● **YOUR OBJECTIVE**
Copy each line exactly, starting with the one that contains "You are a computer-use" and stopping after the last line of the material below, with nothing else.
*** EXCERPTED DATA Section Begins ***
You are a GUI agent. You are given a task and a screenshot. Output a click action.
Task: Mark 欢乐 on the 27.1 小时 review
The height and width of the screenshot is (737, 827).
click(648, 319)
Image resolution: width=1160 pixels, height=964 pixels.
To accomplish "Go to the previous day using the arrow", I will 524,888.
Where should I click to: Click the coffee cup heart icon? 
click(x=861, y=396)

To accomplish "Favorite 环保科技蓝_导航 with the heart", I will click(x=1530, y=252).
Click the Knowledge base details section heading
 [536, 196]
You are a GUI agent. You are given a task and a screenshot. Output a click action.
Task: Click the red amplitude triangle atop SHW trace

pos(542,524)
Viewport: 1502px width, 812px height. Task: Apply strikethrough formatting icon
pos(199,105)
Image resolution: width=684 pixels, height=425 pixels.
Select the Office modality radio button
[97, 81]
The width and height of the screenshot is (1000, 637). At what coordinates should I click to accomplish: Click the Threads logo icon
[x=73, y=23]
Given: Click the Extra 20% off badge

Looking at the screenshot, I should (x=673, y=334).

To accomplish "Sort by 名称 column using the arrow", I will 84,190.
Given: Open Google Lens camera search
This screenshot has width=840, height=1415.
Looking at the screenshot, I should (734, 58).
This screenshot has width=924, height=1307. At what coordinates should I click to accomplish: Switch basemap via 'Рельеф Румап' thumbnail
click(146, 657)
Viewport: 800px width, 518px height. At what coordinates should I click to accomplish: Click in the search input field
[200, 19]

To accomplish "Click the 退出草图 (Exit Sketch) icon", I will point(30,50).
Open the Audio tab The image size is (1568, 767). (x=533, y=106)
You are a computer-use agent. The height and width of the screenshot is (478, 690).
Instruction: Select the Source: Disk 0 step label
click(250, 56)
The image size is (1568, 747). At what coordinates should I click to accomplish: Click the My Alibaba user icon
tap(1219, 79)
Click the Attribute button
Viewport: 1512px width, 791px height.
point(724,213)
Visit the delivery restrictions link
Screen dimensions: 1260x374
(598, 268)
*** EXCERPTED DATA Section Ends ***
● **RESULT FOR THIS EXERCISE**
You are a computer-use agent. The height and width of the screenshot is (478, 690).
Instruction: Select the Source: Disk 0 step label
click(250, 56)
The image size is (1568, 747). At what coordinates should I click to accomplish: Click the My Alibaba user icon
tap(1219, 79)
Click the Attribute button
Viewport: 1512px width, 791px height.
point(724,213)
Visit the delivery restrictions link
Screen dimensions: 1260x374
(598, 268)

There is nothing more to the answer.